**WHAT IS BEING ASKED:** Of the entries below, return only those lines from the line with "The image size is (1280, 720)." to the line with "Click the 收款单 receipt icon", exactly, both included.
::::::::
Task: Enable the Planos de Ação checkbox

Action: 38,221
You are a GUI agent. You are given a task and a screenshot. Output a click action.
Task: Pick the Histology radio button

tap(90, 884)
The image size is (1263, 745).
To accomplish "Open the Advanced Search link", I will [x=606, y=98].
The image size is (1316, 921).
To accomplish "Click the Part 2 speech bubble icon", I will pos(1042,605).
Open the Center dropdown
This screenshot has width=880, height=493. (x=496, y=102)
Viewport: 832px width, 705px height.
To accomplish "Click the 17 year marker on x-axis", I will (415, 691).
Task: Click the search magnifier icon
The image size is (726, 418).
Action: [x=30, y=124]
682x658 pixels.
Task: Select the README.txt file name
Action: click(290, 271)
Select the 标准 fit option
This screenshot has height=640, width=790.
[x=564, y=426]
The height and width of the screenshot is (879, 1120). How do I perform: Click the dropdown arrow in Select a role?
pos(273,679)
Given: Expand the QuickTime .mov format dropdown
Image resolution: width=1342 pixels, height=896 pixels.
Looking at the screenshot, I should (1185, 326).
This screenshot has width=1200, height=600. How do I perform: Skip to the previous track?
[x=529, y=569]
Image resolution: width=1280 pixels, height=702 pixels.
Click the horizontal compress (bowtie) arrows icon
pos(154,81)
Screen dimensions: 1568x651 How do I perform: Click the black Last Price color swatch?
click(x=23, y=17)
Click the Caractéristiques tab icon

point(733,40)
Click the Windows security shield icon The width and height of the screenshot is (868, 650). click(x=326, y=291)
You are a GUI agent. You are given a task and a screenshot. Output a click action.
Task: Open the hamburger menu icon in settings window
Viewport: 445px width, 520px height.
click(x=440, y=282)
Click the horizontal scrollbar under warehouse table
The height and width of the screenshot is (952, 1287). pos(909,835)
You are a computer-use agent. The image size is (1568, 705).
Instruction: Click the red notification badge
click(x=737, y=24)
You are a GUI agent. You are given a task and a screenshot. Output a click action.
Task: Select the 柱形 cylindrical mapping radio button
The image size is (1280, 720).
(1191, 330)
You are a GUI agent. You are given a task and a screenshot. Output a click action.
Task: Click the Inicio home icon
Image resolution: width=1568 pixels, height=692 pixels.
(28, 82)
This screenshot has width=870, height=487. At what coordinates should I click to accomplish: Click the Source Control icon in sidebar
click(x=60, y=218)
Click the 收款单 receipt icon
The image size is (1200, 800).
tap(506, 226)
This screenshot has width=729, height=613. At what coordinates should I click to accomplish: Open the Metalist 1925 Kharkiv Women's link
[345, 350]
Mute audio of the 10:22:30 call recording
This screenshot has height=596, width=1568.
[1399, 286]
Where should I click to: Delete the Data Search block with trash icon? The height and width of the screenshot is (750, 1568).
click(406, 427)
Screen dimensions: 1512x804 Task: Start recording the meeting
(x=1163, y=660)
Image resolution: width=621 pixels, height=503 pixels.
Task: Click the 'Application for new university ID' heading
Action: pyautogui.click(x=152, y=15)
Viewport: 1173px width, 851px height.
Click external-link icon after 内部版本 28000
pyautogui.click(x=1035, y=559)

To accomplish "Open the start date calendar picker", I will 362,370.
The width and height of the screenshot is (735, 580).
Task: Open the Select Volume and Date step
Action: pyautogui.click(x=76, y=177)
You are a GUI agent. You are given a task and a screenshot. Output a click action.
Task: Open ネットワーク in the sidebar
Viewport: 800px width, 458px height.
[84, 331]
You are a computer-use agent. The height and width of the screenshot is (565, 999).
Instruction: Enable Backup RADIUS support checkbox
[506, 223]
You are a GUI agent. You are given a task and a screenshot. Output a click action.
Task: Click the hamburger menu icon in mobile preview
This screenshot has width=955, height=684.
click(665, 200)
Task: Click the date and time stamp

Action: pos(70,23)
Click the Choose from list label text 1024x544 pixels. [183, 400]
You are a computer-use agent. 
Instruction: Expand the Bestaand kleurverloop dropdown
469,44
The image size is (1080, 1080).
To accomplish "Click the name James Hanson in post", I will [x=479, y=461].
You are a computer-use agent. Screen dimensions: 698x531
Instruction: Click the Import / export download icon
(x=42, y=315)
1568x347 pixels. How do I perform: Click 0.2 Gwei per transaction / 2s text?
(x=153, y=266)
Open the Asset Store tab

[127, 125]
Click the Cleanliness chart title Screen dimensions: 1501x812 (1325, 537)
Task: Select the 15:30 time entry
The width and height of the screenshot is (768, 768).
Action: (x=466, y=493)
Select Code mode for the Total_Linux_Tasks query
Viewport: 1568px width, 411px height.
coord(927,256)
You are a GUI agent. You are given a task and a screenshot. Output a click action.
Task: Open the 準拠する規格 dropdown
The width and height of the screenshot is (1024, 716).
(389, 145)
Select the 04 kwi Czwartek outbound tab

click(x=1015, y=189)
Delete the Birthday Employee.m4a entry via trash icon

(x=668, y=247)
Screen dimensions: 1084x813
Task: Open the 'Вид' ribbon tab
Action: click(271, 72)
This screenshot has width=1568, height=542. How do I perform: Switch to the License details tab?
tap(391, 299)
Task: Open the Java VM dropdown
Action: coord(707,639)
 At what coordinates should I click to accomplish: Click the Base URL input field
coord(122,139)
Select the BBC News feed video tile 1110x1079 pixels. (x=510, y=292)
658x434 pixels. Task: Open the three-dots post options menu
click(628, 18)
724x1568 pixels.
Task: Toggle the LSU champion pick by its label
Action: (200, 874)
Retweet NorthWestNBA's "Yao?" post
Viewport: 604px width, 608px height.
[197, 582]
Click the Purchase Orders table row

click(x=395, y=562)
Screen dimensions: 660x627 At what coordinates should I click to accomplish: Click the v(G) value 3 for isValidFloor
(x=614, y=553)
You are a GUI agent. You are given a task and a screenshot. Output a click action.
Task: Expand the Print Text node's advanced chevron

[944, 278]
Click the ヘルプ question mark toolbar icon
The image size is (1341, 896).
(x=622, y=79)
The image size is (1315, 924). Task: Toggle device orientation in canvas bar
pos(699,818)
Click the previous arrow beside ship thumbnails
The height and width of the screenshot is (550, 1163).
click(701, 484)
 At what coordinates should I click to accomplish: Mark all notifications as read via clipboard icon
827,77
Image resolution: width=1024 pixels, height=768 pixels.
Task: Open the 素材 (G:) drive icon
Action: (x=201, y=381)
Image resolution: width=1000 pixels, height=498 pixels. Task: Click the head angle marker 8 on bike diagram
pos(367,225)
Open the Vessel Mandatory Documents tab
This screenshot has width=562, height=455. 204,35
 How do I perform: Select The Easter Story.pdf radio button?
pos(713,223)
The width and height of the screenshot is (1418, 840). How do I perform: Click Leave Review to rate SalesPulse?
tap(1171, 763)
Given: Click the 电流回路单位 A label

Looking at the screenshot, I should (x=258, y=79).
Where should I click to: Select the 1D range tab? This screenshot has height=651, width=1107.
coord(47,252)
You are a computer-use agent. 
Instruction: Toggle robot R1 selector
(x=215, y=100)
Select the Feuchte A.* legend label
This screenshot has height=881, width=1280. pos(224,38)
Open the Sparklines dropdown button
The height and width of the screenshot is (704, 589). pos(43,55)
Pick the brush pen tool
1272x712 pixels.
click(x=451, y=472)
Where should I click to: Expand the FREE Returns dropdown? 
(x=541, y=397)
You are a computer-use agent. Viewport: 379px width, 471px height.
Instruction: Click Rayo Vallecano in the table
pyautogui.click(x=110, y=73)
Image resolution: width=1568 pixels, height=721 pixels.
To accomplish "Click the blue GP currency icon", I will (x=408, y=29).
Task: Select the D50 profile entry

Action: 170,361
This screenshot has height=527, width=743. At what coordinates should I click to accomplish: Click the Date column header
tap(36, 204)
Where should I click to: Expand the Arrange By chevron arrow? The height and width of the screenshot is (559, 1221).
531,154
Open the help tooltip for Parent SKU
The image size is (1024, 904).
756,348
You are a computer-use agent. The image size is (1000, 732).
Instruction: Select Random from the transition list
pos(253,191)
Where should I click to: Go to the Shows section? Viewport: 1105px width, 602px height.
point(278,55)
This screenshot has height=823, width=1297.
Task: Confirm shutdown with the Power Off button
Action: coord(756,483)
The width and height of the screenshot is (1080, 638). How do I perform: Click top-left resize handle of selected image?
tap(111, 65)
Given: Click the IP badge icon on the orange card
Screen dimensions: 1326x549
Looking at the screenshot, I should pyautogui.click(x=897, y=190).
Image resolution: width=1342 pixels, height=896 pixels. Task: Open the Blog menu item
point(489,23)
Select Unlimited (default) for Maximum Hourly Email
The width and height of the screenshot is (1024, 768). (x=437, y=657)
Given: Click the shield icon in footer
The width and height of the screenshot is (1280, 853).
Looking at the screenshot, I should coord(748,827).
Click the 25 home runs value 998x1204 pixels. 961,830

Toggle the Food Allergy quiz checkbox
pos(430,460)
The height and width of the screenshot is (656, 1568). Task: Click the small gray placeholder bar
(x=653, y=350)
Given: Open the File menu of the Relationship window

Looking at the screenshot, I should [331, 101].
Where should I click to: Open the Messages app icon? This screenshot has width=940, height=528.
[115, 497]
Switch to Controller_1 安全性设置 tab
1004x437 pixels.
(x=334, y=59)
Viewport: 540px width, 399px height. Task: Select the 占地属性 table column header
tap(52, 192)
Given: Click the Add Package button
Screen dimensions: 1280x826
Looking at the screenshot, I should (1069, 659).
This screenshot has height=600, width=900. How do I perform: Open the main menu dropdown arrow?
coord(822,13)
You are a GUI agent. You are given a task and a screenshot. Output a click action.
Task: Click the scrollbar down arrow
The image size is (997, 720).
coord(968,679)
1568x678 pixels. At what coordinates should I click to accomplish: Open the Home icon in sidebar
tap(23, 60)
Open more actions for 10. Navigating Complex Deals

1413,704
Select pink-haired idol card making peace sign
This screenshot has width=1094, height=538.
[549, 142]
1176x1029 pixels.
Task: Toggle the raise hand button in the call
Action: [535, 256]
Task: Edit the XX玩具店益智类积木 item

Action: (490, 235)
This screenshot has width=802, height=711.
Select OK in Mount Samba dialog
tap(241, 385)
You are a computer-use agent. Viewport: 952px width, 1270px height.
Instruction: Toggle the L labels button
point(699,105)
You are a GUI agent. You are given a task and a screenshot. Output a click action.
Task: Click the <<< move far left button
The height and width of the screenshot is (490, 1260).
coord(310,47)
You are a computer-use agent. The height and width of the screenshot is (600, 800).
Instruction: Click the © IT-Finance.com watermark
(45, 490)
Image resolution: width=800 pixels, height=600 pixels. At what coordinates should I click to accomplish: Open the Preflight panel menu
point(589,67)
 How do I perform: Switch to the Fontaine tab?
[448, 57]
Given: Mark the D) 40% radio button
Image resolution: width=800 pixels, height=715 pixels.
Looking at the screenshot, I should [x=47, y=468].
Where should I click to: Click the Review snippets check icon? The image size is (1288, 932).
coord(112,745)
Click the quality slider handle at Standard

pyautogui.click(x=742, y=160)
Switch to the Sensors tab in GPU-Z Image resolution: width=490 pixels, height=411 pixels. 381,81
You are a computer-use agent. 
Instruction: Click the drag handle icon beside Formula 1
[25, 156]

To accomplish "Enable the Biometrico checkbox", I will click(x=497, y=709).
::::::::
**ANSWER TO THE PROBLEM:**
The image size is (1280, 720).
(1191, 330)
You are a GUI agent. You are given a task and a screenshot. Output a click action.
Task: Click the Inicio home icon
Image resolution: width=1568 pixels, height=692 pixels.
(28, 82)
This screenshot has width=870, height=487. At what coordinates should I click to accomplish: Click the Source Control icon in sidebar
click(x=60, y=218)
Click the 收款单 receipt icon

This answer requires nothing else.